We are engaged around the world. And it is absolutely the case that that engagement creates some risk for American personnel around the world. And decisions like these are designed to reduce that risk in the face of a potential threat. But the engagement, of course, will continue because it's in the United States' interest to be engaged around the world, including in those areas that are volatile and where the risk is higher than elsewhere.
Q: And is there any concern that you've taken your eye off of the ball when it comes to al Qaeda -- stressing for months that its core is on the path to defeat while AQAP gets stronger -- when you have affiliates like the one in Benghazi where people who might be affiliated with al Qaeda pulling off the attack in Benghazi? Lindsey Graham yesterday said that al Qaeda is on steroids. That doesn't sound like it's on the path to defeat.
MR. CARNEY: Well, again, I think you're confusing al Qaeda core with what we have said very clearly about the threat posed in particular by AQAP, but also affiliated organizations around the region and the world. I think that any evaluation of the actions that we've taken in the fight against al Qaeda and its affiliated organizations over the last several years and over the life of this administration demonstrates a pretty intense focus on the fight against al Qaeda and the effort to degrade al Qaeda's abilities and all the abilities of all the affiliated organizations.
Q: The eye hasn't been taken off the ball?
MR. CARNEY: I think any fair assessment would conclude the opposite.
Q: Jay, is there any confidence that we have enough information to disrupt whatever plot is potentially underway?
MR. CARNEY: I think we've told you as much as we can at this point about the intelligence that we have. I'm not in a position to discuss in any more detail our intelligence. We obviously, as I said earlier, believe that this threat is significant and it is ongoing. And for that reason, we have taken some of the action that we've taken. And we are obviously continuing to gather information to work with our partners and allies as we do that to combat this threat and the overall threat posed by terrorist organizations that wish us harm.
Q: And on Edward Snowden, you said that the administration was looking at the utility of this summit in Moscow in September. Have you had any further information on that?
MR. CARNEY: I have no new announcement for you today. As I said the other day, this was not a positive development, and while we have a wide range of interests with the Russians, we are continuing to evaluate the utility of a summit. I think it's fair to say that you can expect that we'll have a decision to announce in coming days about that specific issue.
Q: So how can the President go to Moscow and meet with Putin just after this slap in the face?
MR. CARNEY: I think it's fair to say that we have a range of issues, Jon, of interest with the Russians. And as I said the other day, it has been true for four and a half years now that we have dealt with the Russians in a very realistic way, in an effort to cooperate where we can and to be very clear and pointed where we disagree. We obviously disagree with the Russians very strongly about the decision they've made on Mr. Snowden. We disagree with the Russians on a number of other issues, including Syria. And we have made those disagreements plain, both publicly and privately, in our discussions with the Russians.

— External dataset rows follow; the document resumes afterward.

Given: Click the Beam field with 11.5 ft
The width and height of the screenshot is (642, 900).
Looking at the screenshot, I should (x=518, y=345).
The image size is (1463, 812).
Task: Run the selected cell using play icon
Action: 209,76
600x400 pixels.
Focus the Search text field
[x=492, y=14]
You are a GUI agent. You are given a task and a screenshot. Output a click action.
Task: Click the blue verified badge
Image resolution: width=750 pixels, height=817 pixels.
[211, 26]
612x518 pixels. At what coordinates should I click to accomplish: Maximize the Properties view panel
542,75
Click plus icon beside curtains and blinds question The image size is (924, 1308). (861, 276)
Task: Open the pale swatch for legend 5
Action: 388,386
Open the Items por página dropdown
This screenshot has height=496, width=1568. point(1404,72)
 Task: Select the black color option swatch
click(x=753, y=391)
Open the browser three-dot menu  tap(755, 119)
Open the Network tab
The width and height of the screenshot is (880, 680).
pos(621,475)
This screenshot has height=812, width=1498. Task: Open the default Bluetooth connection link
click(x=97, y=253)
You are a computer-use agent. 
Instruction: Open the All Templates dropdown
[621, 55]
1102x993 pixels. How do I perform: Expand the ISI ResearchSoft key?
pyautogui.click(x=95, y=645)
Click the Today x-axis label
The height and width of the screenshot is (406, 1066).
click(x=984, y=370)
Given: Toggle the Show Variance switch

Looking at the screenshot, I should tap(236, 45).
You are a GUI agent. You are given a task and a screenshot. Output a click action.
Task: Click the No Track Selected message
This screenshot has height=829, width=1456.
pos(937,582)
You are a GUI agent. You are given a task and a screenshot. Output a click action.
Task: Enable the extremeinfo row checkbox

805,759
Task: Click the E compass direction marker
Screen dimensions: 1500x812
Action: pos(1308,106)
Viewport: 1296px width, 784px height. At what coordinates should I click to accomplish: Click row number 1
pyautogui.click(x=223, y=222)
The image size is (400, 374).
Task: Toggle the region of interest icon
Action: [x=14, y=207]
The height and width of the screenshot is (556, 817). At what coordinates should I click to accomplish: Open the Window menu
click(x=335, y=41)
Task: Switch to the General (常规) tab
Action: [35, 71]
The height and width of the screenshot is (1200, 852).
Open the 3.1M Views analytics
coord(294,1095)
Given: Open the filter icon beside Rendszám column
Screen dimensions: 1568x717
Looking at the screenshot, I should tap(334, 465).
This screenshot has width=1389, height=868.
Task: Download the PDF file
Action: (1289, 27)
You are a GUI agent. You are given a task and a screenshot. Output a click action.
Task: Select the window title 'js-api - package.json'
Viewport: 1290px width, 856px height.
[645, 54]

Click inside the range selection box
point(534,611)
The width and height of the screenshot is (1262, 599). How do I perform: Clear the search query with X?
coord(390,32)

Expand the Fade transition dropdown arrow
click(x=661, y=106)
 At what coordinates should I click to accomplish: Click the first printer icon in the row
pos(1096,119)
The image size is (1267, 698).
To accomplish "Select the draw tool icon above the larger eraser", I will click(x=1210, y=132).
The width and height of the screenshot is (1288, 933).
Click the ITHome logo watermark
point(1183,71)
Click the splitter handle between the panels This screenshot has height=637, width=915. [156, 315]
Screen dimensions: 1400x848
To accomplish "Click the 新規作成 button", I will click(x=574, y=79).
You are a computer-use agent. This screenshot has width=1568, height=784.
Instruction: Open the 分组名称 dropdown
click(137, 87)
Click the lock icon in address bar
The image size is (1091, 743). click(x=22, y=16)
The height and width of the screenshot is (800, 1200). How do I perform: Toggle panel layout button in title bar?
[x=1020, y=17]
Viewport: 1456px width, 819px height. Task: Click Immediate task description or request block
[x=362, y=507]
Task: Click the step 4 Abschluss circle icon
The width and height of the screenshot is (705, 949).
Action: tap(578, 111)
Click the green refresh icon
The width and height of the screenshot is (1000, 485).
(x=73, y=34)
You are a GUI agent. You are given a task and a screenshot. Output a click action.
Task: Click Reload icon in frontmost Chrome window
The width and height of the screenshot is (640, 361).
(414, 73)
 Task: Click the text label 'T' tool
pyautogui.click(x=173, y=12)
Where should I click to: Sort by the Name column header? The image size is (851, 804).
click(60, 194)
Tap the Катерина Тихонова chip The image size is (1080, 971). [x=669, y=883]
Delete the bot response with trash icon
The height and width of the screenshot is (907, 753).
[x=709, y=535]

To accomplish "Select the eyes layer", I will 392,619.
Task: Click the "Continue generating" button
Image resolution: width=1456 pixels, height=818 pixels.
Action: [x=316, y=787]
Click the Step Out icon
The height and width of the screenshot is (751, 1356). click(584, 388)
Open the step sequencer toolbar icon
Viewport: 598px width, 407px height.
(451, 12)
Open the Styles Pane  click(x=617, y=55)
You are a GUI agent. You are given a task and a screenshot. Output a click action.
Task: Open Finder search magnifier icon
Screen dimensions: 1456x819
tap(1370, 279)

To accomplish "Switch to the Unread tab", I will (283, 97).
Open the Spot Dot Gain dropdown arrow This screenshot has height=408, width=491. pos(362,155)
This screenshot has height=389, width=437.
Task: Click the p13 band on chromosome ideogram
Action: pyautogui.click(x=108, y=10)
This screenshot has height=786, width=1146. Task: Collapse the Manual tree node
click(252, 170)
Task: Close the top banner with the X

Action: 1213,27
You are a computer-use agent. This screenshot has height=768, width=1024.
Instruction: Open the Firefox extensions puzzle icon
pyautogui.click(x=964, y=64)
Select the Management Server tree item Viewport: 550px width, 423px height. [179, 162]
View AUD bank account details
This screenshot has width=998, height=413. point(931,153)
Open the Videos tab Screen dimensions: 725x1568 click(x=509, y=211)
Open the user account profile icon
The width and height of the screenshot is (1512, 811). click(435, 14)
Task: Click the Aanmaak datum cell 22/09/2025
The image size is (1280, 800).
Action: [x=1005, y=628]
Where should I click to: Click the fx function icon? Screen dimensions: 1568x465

So when it comes to the utility of a summit in Moscow, a bilateral summit, we are evaluating that against not just our disagreement over Mr. Snowden, but some of the other issues where we have failed to see, thus far, eye to eye. And once we have fully assessed the utility of a summit, we'll make an announcement.
Q: A couple of things since we haven't had a chance to talk to you about this -- there's been a lot of speculation over the weekend that it's maybe the President's birthday, maybe it's the end of Ramadan, maybe it's the anniversary or the Kenya/Tanzania bombings, and I'd like to see if you can, in any way, shape or form, communicate something that is non-speculative about what this threat stream seems to be about and if it does have any connection to what has been speculated possible touch points that I just listed.
MR. CARNEY: I cannot shed light on what has generated this particular threat. We simply act on the information that we have. We obviously share the information we have with our partners and allies, as we identify and try to take action against those who would do us harm and pose a threat to us, and who may be organizing an attempt to attack either the United States, our allies, or a U.S. facility. But beyond that I don't have any specific information to provide to you about this particular threat and what it's related to.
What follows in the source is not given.